▶ TASK DETAILS
Using the material below, return exactly the lines between the one holding "This screenshot has width=363, height=644." and the one holding "You are a computer-use agent. The image", inclusive, and no others.

▶ DATASET EXCERPTS
Content starts

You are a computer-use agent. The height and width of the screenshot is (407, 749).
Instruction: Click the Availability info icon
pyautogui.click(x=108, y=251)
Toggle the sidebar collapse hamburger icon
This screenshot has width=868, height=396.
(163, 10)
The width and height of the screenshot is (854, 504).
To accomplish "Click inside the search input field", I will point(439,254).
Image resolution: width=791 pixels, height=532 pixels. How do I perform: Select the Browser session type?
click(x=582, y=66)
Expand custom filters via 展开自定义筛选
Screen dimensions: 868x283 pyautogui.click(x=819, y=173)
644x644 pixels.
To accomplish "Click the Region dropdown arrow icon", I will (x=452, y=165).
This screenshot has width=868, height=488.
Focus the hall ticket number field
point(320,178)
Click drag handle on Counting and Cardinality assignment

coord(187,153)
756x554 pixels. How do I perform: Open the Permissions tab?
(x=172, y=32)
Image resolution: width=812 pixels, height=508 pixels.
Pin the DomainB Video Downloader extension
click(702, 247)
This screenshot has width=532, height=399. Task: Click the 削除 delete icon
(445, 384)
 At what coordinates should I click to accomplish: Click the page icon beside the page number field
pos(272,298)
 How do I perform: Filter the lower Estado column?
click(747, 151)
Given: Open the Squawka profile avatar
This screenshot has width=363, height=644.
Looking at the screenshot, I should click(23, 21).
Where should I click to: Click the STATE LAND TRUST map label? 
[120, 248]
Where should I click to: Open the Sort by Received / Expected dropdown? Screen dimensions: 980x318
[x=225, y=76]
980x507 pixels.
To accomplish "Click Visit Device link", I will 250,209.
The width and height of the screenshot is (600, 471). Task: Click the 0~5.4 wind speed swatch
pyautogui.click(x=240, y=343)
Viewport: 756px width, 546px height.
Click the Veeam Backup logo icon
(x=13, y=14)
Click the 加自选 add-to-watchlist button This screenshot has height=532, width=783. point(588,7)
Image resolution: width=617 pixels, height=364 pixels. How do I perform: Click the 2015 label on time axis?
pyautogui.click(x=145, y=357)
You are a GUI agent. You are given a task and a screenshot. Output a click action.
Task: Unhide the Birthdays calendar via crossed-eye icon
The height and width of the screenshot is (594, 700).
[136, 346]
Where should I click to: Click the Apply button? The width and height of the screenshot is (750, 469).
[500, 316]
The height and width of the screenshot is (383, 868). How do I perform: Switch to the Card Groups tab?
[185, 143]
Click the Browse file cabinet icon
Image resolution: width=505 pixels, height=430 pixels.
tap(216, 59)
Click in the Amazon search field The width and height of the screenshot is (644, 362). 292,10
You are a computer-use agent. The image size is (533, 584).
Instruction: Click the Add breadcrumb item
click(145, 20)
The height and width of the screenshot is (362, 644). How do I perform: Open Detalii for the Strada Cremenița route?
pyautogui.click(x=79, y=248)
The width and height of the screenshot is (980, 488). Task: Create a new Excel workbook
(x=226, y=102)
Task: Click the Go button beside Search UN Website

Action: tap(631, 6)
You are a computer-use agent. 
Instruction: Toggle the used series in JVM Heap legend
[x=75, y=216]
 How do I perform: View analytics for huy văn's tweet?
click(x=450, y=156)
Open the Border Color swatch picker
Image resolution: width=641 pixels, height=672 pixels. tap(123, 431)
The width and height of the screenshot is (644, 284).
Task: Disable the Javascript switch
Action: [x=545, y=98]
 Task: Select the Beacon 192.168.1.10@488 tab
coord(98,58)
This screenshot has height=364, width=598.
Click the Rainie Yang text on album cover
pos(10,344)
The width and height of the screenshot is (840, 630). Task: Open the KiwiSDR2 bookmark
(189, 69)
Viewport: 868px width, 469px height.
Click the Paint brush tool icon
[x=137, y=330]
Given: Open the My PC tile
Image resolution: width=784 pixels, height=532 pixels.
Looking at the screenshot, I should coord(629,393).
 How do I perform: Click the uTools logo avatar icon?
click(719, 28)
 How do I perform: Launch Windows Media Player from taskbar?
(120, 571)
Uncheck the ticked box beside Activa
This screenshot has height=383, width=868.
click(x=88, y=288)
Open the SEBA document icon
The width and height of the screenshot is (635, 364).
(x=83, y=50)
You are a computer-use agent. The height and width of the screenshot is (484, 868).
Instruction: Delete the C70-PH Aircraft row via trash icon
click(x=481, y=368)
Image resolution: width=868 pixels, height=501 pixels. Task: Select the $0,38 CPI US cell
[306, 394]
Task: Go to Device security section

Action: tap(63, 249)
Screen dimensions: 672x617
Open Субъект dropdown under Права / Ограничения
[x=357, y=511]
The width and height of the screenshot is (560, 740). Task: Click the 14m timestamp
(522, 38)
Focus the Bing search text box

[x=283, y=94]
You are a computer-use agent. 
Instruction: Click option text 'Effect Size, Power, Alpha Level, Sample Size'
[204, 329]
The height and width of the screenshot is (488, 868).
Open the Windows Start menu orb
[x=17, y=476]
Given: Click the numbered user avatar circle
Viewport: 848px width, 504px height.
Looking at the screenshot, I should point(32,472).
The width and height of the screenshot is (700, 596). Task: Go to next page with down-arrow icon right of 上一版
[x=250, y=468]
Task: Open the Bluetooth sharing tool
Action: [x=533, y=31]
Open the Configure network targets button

Content ends

▶ ANSWER BOX
This screenshot has width=363, height=644.
Looking at the screenshot, I should click(23, 21).
Where should I click to: Click the STATE LAND TRUST map label? 
[120, 248]
Where should I click to: Open the Sort by Received / Expected dropdown? Screen dimensions: 980x318
[x=225, y=76]
980x507 pixels.
To accomplish "Click Visit Device link", I will 250,209.
The width and height of the screenshot is (600, 471). Task: Click the 0~5.4 wind speed swatch
pyautogui.click(x=240, y=343)
Viewport: 756px width, 546px height.
Click the Veeam Backup logo icon
(x=13, y=14)
Click the 加自选 add-to-watchlist button This screenshot has height=532, width=783. point(588,7)
Image resolution: width=617 pixels, height=364 pixels. How do I perform: Click the 2015 label on time axis?
pyautogui.click(x=145, y=357)
You are a GUI agent. You are given a task and a screenshot. Output a click action.
Task: Unhide the Birthdays calendar via crossed-eye icon
The height and width of the screenshot is (594, 700).
[136, 346]
Where should I click to: Click the Apply button? The width and height of the screenshot is (750, 469).
[500, 316]
The height and width of the screenshot is (383, 868). How do I perform: Switch to the Card Groups tab?
[185, 143]
Click the Browse file cabinet icon
Image resolution: width=505 pixels, height=430 pixels.
tap(216, 59)
Click in the Amazon search field The width and height of the screenshot is (644, 362). 292,10
You are a computer-use agent. The image size is (533, 584).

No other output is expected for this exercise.